這些人跟著曹旋,溫飽得以解決,沒了後顧之憂,還可以縱橫馳騁,快意恩仇,而且戰績斐然,把十方道的人打的落花流水,四散奔逃。他們的內心逐漸強大起來,這些人對自己和生活都有了新的預期,也對能找到曹旋這樣的伯樂而心生歡喜,都死心塌地的跟著曹旋,願意唯他馬首是瞻。
曹旋能將這樣的一群烏合之眾,擰成一股繩,鍛造成一支能征善戰的精兵,激發出他們的勇氣,也著實不易。
曹旋看著院子裡休整的這些手下,臉上顯出一絲欣慰的笑容。
徐世賢已經從醫院回來多日,家中土地被沒收的訊息終於還是被他給看出了端倪,眾人知道再隱瞞不住,便把真相和盤托出。
這些土地是徐世賢最後的希望,在醫院的時候他就盤算著用這些土地東山再起,沒想到最後的一根救命稻草也被八路軍的利刃斬斷。徐世賢仰天長嘆,皇天無眼,麻繩盡往那細處斷,可憐自己良善一生,竟然遭此惡報,天道不公啊!

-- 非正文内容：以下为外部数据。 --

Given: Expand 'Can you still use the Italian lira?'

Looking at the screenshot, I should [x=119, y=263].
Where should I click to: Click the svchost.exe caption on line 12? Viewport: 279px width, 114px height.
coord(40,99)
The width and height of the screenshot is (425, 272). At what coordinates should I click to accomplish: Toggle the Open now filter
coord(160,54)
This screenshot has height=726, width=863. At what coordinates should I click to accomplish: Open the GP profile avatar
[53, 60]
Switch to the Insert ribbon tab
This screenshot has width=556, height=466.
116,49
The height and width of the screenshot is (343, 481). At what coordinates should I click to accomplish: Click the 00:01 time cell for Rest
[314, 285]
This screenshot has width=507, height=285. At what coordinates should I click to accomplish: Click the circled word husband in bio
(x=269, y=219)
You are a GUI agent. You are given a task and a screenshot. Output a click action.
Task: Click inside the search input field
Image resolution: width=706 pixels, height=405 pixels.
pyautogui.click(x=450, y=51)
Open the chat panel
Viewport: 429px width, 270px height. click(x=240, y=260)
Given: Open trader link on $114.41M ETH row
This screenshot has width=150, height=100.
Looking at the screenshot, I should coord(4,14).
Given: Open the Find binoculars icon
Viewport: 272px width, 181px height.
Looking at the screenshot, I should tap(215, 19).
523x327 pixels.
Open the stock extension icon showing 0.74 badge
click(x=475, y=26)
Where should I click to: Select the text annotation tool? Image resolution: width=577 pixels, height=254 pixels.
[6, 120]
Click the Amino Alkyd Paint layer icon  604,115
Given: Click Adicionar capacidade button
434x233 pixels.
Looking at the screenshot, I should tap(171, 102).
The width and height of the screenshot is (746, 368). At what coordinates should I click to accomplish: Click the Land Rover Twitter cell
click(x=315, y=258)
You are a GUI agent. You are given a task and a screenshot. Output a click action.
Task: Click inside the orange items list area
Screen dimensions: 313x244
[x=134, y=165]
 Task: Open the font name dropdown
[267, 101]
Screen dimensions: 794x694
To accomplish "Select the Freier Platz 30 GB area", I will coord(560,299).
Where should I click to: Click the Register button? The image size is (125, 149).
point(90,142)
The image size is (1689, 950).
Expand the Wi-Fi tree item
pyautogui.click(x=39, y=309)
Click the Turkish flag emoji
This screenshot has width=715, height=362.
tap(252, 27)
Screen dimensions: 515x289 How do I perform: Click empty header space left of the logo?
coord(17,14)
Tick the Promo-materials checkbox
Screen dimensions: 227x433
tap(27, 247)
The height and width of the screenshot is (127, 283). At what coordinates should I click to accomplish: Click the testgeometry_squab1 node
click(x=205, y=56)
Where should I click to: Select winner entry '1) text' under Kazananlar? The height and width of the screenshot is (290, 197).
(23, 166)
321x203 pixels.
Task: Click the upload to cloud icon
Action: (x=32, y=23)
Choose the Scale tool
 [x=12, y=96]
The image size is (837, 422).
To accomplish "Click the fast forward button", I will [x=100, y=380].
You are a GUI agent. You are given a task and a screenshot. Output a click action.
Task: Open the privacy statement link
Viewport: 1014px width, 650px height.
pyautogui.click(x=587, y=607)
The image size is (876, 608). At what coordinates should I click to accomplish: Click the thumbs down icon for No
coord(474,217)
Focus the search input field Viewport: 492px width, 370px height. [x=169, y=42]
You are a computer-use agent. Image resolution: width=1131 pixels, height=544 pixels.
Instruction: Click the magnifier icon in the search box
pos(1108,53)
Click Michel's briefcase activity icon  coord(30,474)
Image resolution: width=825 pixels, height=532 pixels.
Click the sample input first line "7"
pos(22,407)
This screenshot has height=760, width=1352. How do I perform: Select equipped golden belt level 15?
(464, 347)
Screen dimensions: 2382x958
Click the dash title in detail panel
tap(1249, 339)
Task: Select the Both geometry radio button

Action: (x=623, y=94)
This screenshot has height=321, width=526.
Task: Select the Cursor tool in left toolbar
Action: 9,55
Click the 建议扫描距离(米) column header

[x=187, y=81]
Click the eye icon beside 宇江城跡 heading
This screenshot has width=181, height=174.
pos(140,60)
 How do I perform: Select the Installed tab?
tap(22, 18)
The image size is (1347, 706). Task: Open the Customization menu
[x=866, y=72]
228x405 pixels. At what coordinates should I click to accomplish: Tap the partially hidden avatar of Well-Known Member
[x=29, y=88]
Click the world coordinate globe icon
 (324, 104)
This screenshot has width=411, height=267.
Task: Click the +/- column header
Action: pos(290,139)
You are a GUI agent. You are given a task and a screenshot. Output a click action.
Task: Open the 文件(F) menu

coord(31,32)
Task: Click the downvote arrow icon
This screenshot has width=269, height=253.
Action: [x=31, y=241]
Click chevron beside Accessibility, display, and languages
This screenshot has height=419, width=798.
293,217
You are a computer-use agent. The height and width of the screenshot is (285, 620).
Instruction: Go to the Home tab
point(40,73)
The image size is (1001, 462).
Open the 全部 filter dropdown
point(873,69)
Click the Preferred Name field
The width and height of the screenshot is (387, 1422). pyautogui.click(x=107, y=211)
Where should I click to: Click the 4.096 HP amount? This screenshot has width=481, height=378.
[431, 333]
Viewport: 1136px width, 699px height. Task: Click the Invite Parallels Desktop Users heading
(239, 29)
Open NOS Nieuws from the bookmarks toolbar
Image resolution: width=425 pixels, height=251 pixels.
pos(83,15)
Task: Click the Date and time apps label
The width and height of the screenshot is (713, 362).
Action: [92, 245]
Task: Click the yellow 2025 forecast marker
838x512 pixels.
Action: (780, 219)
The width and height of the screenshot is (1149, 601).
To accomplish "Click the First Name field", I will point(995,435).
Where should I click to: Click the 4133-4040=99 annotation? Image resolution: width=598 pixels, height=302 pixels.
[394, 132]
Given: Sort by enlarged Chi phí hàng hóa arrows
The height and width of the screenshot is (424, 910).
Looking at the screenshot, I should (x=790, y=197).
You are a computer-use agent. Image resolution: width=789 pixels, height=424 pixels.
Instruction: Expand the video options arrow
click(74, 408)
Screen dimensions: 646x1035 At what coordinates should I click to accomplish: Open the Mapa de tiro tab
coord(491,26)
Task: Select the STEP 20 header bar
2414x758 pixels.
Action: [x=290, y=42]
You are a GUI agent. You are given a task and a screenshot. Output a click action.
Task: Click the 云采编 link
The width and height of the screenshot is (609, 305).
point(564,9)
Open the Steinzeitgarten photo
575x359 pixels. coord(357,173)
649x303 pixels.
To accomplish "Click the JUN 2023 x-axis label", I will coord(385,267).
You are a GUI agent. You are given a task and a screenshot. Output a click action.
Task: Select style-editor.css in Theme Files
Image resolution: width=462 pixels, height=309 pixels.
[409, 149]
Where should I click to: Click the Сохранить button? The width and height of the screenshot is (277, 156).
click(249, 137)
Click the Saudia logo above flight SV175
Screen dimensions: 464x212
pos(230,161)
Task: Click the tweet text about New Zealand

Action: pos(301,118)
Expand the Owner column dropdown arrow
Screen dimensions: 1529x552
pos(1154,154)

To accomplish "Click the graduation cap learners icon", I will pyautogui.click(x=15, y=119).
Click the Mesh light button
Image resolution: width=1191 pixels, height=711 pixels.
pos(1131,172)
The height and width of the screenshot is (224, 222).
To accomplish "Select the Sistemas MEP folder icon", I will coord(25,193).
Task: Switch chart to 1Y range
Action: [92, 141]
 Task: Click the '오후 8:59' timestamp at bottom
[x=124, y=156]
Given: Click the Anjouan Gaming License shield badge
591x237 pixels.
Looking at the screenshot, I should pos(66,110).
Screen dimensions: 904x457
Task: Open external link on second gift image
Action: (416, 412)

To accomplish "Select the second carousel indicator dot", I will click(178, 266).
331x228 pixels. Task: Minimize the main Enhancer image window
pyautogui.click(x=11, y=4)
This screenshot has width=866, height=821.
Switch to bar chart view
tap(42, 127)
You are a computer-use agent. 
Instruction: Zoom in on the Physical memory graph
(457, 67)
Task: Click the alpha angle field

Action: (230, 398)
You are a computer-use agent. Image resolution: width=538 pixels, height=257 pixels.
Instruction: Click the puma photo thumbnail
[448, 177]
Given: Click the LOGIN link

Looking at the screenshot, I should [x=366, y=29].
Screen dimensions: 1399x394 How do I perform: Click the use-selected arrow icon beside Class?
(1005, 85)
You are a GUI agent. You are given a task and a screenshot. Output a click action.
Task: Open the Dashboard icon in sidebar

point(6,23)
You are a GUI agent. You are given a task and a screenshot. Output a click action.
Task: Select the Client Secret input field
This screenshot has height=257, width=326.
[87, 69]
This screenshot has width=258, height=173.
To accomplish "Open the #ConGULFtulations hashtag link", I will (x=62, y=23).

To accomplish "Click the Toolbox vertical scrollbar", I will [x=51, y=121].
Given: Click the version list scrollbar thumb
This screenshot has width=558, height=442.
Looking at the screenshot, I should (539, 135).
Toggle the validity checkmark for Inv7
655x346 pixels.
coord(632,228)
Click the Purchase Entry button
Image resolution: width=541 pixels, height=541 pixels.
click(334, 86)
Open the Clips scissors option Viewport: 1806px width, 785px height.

現在徐世賢的心徹底死了,再沒了重振江山的念頭,自己殘軀羸弱,幼子嗷嗷待哺,女兒終歸是他人婦,自己這一脈,就此沒落已是不爭的事實。
在心灰意冷的徐世賢眼裡,生與死的意義已經不大,之所以還苟延殘喘得活著,就是想看著襁褓中的兒子長大,把迫害自家的仇人一網打盡,全部送上斷頭臺,那時自己才能瞑目。
徐世賢躺在病榻上,每日不停吸食大煙,一來為了減輕肢體的疼痛,二來也為了麻痺自己的大腦。精神狀態略微好些,他就讓奶媽把雅望帶到他屋裡,和兒子嬉戲。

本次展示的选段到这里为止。